In einem ersten Reflex kann man sagen: Schade, daß uns die DDR ins zweite Glied in Europa zurückgedrängt hat. „Da gibt es nichts zu verheimlichen, zunächst einmal kann die Öffnung der DDR für uns negative Folgen haben, was unsere Beziehungen zur Bundesrepublik anbelangt.“ Der Vorsitzende einer deutschen Bank erklärte geradeheraus: „Wir müssen uns umsehen, welche Bedeutung für uns die sächsische Industrie haben kann.“ Firmen, die die Wahl haben, entweder in Polen oder in der DDR zu investieren, werden selbstverständlich den zweiten deutschen Staat vorziehen - mit Rücksicht auf die Sprache, eine entsprechende technische Kultur, die Entfernung und Logistik. Aber es stimmt auch, daß die während des Kohl-Besuchs unterschriebenen Übereinkommen die Konjunktur unserer Zusammenarbeit ankurbeln, unabhängig von den Verbindungen der Bundesrepublik mit anderen Staaten.
Die polnisch-deutschen Perspektiven sehen aus wie dieser Besuch: Sie sind nicht dauerhaft und nicht eindeutig.

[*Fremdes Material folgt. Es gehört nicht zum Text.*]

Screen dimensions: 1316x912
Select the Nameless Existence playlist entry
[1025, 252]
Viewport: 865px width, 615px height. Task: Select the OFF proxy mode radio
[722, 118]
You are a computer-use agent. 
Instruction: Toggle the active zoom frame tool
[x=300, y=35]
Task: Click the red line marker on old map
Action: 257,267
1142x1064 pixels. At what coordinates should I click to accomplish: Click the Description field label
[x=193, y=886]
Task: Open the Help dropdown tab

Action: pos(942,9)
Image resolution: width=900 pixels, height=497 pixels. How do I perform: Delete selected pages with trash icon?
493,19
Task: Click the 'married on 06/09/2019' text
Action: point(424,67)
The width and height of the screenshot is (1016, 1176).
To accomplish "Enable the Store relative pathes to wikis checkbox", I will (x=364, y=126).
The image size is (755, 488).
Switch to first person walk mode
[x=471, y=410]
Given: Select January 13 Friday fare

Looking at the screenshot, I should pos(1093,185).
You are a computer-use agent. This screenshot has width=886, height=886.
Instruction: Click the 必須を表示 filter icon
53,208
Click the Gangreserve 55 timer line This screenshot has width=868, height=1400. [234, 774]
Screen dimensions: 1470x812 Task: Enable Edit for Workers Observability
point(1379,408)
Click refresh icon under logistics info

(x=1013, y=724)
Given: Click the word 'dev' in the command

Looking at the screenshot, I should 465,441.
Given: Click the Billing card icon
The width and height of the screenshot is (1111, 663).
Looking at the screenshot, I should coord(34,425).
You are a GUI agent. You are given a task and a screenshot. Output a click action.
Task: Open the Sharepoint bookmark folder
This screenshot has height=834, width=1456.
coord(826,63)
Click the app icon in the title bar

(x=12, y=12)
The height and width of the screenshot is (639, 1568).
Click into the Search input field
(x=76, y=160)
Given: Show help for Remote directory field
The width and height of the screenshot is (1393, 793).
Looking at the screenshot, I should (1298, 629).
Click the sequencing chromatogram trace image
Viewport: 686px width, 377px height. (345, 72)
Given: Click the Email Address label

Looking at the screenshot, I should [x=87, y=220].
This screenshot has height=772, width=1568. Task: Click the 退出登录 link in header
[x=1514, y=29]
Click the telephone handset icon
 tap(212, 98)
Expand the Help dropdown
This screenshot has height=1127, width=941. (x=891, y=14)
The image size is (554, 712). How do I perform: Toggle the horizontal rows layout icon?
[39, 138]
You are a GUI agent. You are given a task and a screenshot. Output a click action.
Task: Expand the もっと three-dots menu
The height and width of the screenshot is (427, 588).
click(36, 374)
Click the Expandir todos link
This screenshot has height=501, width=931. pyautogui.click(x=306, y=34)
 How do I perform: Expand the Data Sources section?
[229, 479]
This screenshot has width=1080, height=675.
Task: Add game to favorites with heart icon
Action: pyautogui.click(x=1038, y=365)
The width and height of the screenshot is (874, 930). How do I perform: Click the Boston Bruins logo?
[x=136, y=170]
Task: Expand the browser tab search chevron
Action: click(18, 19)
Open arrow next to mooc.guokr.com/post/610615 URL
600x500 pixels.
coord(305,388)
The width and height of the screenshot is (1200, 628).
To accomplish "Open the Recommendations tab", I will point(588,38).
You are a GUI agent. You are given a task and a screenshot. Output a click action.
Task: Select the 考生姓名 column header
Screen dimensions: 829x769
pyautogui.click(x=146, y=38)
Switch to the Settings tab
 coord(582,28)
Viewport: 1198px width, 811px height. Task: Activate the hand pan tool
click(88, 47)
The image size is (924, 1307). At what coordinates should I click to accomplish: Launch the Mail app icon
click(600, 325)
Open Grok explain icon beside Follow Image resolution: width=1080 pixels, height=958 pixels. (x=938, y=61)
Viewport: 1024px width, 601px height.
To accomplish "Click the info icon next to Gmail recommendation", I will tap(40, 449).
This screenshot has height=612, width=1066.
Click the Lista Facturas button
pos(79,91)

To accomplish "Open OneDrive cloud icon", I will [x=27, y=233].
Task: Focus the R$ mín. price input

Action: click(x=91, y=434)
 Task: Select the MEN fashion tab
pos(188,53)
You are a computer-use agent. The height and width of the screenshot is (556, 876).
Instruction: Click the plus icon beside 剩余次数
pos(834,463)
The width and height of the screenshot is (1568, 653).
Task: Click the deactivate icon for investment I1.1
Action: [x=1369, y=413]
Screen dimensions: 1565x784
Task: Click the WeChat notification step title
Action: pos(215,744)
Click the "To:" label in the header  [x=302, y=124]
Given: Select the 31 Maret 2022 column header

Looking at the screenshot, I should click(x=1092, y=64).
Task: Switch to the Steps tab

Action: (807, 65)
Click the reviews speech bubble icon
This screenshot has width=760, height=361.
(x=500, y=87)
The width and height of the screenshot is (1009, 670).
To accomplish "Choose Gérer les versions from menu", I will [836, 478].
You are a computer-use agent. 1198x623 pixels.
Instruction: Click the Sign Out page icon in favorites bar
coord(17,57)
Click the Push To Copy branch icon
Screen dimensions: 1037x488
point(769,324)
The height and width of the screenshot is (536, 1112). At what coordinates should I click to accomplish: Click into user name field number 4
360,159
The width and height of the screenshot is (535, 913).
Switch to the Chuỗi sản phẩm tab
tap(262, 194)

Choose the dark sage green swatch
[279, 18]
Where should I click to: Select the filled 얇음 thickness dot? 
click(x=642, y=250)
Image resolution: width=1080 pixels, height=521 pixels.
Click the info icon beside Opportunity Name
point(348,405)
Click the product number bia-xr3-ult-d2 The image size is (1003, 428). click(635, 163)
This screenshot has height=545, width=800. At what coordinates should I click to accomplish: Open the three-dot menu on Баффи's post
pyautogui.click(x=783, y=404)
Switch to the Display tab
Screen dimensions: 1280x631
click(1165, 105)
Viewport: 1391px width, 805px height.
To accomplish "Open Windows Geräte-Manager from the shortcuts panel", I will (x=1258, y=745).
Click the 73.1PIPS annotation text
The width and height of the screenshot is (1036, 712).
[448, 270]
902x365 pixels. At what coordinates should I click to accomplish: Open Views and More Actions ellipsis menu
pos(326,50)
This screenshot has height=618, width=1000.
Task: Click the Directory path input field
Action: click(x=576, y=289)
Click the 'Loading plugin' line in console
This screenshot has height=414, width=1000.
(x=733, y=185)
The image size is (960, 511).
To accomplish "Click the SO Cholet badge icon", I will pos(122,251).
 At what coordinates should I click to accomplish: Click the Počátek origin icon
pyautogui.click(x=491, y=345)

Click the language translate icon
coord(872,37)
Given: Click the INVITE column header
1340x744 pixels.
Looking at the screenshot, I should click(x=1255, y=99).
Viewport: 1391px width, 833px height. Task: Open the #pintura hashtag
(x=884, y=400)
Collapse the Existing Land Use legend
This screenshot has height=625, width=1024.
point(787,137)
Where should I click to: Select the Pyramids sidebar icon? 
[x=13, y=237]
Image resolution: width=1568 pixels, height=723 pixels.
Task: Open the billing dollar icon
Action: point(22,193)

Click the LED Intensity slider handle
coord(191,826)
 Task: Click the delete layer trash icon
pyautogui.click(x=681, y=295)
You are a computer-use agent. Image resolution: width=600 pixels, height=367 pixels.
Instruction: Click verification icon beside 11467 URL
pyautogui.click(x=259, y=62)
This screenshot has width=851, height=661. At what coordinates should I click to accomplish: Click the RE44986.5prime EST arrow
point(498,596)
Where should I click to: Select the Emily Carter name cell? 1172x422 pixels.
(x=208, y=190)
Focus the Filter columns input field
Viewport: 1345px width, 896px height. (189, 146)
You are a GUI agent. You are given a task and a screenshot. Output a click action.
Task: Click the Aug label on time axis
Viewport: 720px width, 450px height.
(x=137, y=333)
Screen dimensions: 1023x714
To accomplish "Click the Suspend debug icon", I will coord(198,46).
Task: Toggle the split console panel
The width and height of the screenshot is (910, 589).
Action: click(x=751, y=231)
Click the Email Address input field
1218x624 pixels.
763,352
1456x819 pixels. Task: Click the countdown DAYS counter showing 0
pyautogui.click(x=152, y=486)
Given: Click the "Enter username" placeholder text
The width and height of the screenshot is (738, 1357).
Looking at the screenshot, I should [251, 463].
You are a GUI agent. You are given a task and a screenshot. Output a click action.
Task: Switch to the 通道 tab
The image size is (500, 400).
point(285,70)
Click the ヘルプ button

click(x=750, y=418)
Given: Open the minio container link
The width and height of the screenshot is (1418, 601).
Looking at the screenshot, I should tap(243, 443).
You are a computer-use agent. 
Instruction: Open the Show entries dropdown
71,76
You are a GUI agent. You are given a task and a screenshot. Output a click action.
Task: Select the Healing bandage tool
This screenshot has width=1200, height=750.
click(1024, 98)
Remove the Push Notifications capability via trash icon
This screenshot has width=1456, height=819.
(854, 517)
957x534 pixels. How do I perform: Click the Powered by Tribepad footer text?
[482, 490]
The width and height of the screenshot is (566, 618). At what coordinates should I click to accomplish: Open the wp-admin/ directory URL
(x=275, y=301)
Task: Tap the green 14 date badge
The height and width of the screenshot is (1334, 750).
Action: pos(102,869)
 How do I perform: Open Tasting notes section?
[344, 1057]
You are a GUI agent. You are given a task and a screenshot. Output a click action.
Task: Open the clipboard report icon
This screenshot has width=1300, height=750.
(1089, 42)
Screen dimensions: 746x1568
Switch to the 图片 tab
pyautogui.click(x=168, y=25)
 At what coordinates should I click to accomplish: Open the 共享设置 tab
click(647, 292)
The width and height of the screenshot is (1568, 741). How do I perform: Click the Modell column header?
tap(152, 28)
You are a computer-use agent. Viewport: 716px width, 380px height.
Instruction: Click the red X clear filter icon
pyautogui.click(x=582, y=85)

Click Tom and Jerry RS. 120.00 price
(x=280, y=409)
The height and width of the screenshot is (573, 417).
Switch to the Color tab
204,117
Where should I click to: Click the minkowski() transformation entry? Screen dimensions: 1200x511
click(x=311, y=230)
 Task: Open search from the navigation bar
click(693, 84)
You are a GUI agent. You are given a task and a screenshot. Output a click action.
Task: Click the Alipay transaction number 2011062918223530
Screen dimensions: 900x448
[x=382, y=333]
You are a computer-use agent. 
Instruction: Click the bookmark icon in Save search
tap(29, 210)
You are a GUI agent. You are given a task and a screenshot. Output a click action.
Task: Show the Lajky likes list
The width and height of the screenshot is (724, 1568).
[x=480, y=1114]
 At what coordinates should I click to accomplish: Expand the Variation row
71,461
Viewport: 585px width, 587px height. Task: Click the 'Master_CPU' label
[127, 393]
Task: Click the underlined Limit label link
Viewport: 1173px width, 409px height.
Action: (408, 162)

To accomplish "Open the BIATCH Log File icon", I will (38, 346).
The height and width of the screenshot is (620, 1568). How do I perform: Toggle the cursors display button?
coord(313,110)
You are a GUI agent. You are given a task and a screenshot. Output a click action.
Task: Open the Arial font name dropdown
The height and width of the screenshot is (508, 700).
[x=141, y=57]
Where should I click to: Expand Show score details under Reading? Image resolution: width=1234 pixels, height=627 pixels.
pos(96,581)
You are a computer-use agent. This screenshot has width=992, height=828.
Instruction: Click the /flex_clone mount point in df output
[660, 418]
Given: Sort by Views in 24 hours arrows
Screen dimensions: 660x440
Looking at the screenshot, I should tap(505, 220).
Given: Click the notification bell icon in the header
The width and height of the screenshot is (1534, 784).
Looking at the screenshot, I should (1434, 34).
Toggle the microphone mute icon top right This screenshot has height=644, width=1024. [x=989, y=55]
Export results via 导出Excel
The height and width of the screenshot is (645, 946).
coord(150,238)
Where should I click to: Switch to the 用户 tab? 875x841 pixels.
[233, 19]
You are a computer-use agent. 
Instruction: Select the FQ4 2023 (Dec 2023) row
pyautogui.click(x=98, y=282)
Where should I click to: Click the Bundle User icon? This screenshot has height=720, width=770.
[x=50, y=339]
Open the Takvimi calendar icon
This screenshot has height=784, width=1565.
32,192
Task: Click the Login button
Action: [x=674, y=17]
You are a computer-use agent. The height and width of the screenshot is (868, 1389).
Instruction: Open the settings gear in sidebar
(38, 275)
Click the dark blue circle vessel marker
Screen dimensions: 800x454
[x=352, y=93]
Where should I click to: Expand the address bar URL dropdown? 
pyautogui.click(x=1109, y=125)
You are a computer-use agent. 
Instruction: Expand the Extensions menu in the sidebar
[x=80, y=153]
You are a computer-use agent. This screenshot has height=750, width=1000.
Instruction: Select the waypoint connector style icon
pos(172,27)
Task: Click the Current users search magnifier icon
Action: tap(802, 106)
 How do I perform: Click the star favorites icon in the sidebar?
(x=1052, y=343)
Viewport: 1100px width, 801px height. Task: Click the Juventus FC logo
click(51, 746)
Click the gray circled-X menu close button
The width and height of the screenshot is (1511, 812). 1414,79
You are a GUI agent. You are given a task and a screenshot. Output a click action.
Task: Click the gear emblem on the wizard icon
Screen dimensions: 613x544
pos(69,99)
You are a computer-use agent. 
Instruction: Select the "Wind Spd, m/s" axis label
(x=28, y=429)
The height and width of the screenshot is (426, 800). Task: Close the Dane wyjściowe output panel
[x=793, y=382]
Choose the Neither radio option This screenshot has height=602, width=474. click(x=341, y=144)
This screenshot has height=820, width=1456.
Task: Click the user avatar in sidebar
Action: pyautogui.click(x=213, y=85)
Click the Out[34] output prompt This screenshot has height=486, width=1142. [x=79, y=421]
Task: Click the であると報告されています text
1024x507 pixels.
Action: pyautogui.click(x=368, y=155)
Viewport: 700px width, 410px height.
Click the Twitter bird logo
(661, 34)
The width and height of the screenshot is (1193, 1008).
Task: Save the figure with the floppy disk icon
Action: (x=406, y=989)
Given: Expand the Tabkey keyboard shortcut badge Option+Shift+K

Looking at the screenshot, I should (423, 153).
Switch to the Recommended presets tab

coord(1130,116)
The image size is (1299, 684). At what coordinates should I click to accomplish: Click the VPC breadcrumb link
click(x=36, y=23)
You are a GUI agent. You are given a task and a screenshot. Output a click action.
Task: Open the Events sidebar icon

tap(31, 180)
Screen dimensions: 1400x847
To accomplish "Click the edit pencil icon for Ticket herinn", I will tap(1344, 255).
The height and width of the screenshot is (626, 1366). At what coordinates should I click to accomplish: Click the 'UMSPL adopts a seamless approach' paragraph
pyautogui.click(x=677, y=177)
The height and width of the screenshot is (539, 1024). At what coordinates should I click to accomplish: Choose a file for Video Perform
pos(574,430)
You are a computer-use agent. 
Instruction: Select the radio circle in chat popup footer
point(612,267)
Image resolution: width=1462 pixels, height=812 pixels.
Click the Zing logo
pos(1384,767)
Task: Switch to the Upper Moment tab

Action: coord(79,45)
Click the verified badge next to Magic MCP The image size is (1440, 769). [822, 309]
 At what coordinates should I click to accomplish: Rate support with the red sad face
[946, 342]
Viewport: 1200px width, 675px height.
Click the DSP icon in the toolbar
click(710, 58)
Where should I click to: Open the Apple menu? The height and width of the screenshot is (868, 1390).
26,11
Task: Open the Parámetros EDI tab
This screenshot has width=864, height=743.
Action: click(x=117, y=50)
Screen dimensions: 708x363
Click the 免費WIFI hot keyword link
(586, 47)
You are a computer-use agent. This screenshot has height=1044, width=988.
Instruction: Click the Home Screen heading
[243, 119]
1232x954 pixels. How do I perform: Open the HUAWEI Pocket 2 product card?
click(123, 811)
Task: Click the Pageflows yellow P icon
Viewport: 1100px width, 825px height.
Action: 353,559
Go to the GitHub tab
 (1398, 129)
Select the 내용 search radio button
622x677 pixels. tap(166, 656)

Einerseits gibt es den guten Willen vieler Menschen, andererseits haben gute Beziehungen zu Polen für andere keinen Wert an sich, sie sind nur die Funktion einer höheren Notwendigkeit. Auf der einen Seite erfreut sich Polen einer Sympathie als Vorreiter mittelosteuropäischer Reformen, die zur Annäherung beider Deutschlands führten, auf der anderen Seite hat Polen einen ziemlich zweifelhaften Ruf unter Geschäftsleuten. Am Flughafen belauschte ich die Unterhaltung zwischen zwei mittleren Angestellten: „Wie kann man schnell Geld machen? Indem man in Polen Pleite macht.“ Soll heißen, indem man die Regierungsgarantien ausnützt. Es gibt Deutsche, die, wie ein bestimmter Landesminister, empört sind über eine deutsche Firma, die ein Joint-venture mit Polen eingegangen ist, aber unter solchen Bedingungen, daß wir nur die Betonsockel für die deutschen Maschinen bauen, obwohl wir nur 30 Prozent der deutschen Technologie bräuchten, um die gleichen Maschinen selbständig nachzubauen. Aber der deutsche Geschäftsmann erklärte seinem Minister offen: „Soll ich mir selbst einen Konkurrenten heranziehen?“ Solcherlei Gerüchte und Ansichten schaffen eine konkretere Stimmung als die Gesten der Herrschenden. „Das ist doch Afrikanisierung. So ist die Entwicklungshilfe für die Dritte Welt den Bach hinuntergegangen“, rief empört derjenige, der mir die Anekdote erzählte. Kanzler Kohl sagt, Polen brauche „Hilfe zur Selbsthilfe“. So ist es.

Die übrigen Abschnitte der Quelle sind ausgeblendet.